FOCUS Online: Welche Lösungsansätze sehen Sie?

Buschkowsky: Bei mir liegt der einzig mögliche Ansatzpunkt immer bei den jungen Menschen. Die Gesellschaft ist in der Verantwortung, dass die Kinder in ihren Werten erzogen werden. Unsere westliche Welt, die demokratische Gesellschaftsordnung mit ihren universellen Menschenrechten bietet jedem Menschen die Chance auf ein selbstbestimmtes Leben. Er ist kein willenloses Rädchen einer Gesamtheit, dessen einzige Aufgabe es ist, zu funktionieren und der gottgefügten Schöpfung gehorsam zu dienen. Wir müssen den Kindern daher zeigen, welche Chancen das Leben für sie bereithält, wir müssen sie kreativ und kritikfähig machen, ihnen Lebenshunger einpflanzen, damit sie wegkommen vom Vorgekauten. Wir müssen ein anderes Bewusstsein in die Köpfe bringen. Dafür brauchen wir ein besseres Bildungssystem als bisher. Im Grunde ist es der Kampf gegen Bildungsarmut und tradiertem Patriarchat. Es sind Kinder dieser Gesellschaft, unsere Kinder.

FOCUS Online: Wie wollen Sie das konkret bewerkstelligen?

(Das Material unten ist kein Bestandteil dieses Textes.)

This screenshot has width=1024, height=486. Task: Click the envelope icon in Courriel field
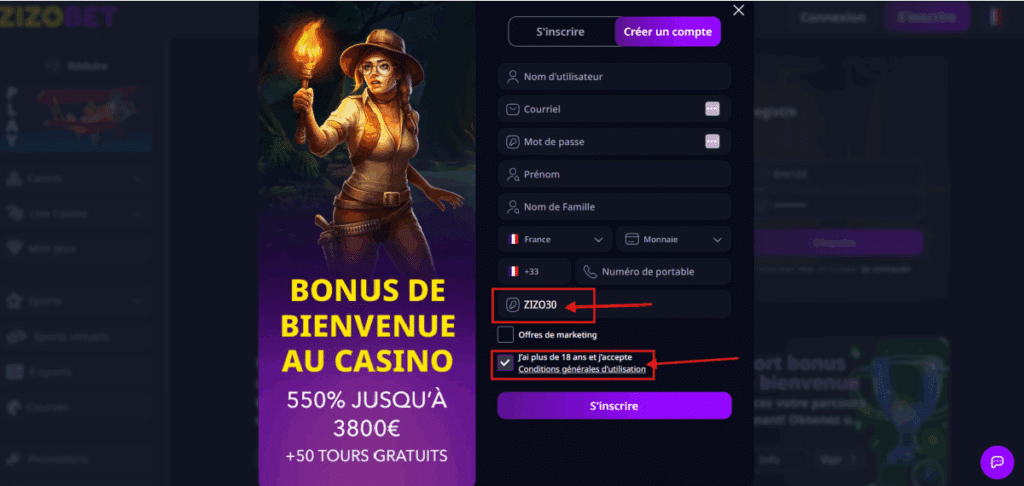point(513,109)
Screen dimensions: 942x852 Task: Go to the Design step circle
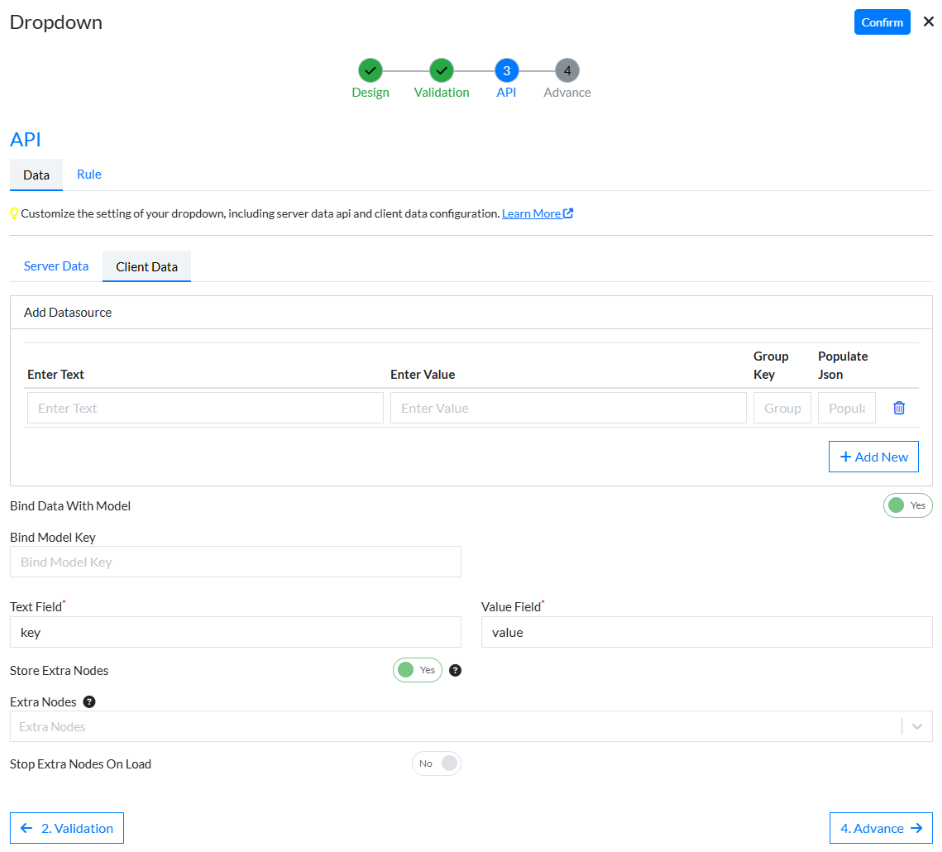click(x=370, y=70)
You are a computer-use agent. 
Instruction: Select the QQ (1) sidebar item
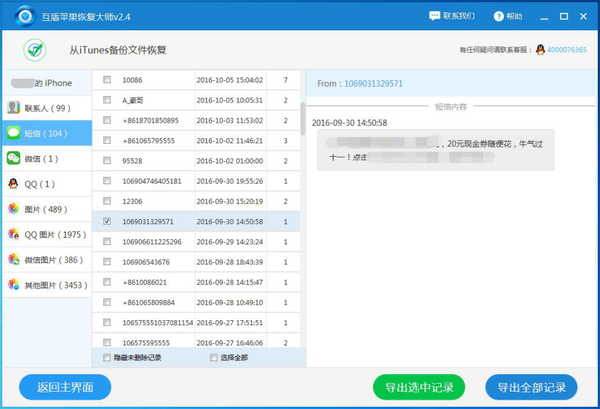[x=45, y=184]

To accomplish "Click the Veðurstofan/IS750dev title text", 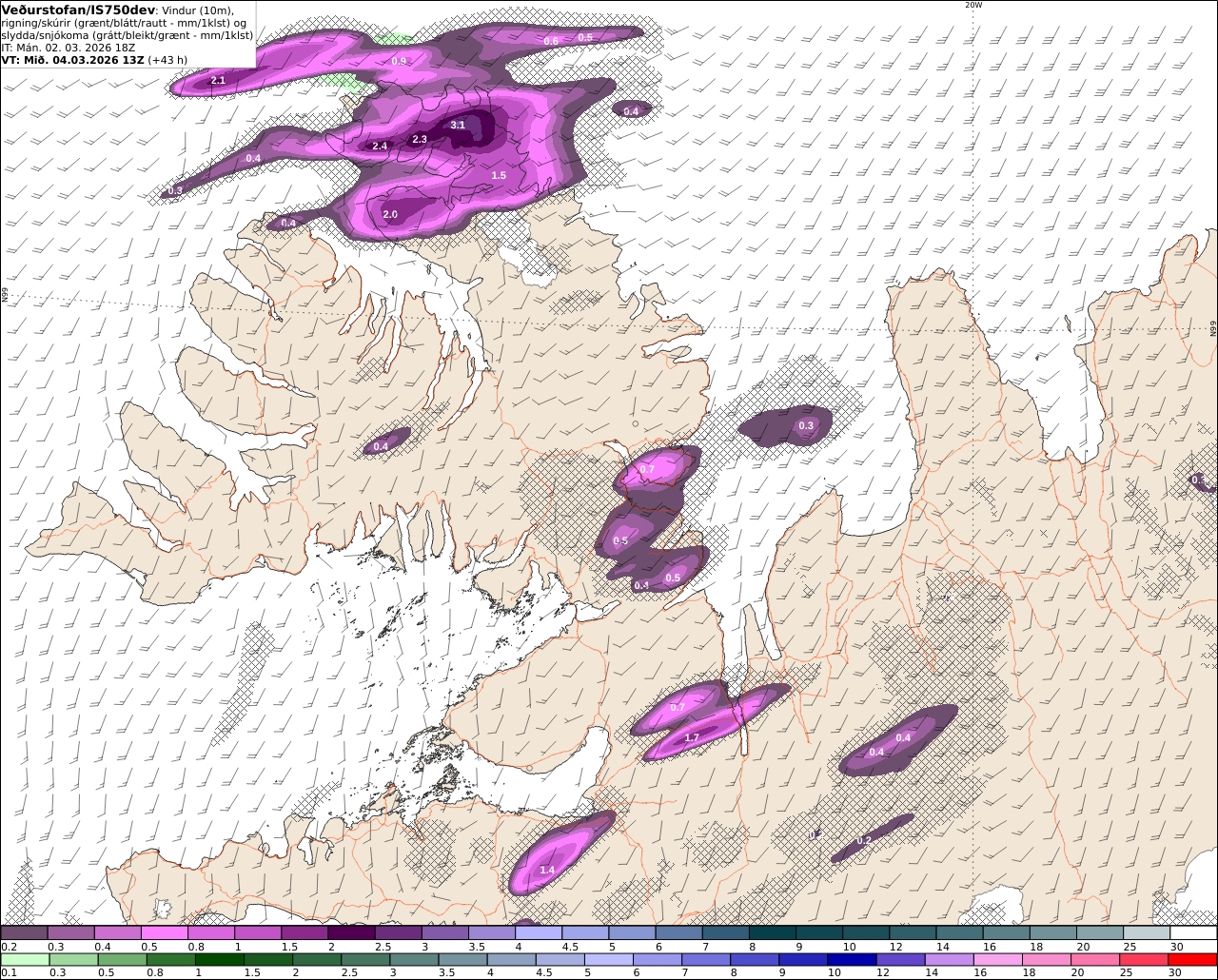I will [78, 9].
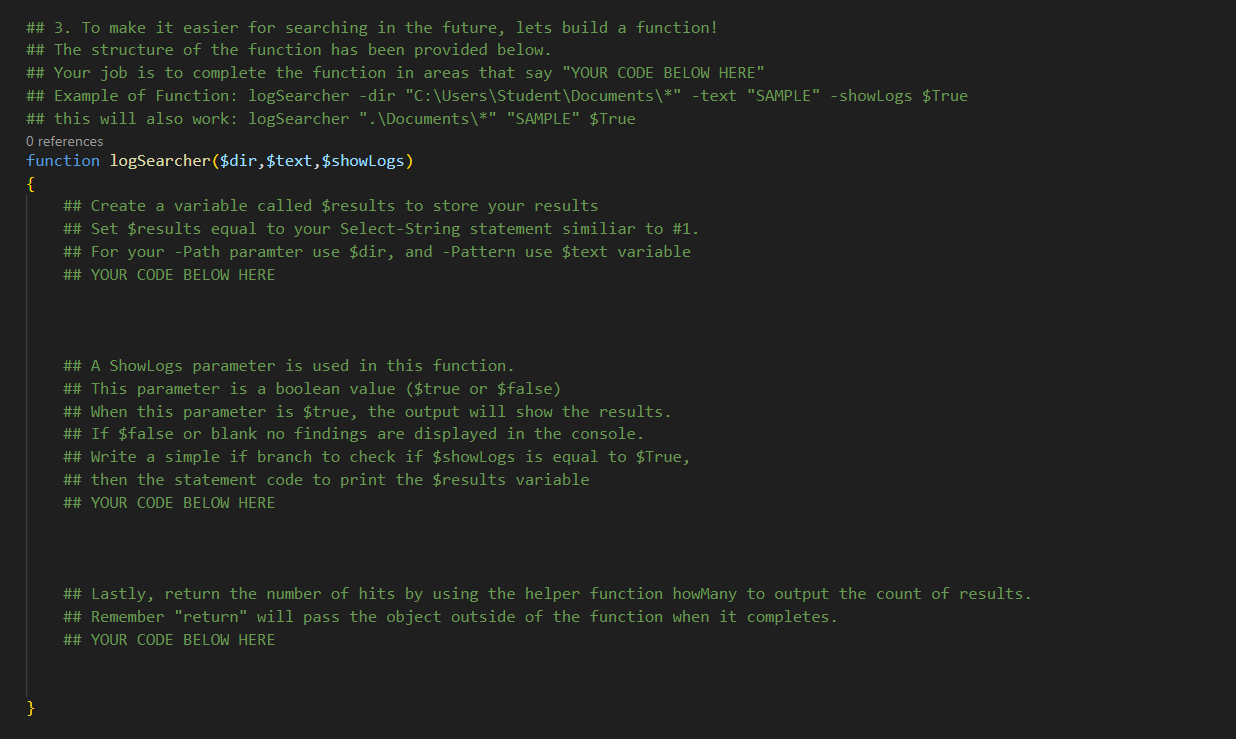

Buschkowsky: Ich bin immer noch für eine Kindergartenpflicht und fordere nach wie vor den Umbau aller unserer Schulen zu verbindlichen Ganztagsschulen. Dort, wo es in den Städten nicht so rund läuft, sollen die besten und unverbrauchten Lehrer in die Schulen. Die Qualität der Lehrkraft ist wichtiger als die Klassengröße. Ich finde, junge Lehrer sollten nach der Uni die ersten vier Semester im sozialen Brennpunkt arbeiten. Schulen sollten die Kompetenz erhalten, sich ihre Lehrer selbst auszusuchen. Die frühe Sozialisation der Kinder im Kindergarten würde dazu führen, dass es nicht mehr so ist, dass bis zur Hälfte der Kinder ohne ausreichende deutsche Sprache eingeschult werden, obwohl auch ihre Eltern bereits in Deutschland geboren, aufgewachsen und zur Schule gegangen sind.

FOCUS Online: Was ist mit den Migranten, die sich ausgegrenzt fühlen?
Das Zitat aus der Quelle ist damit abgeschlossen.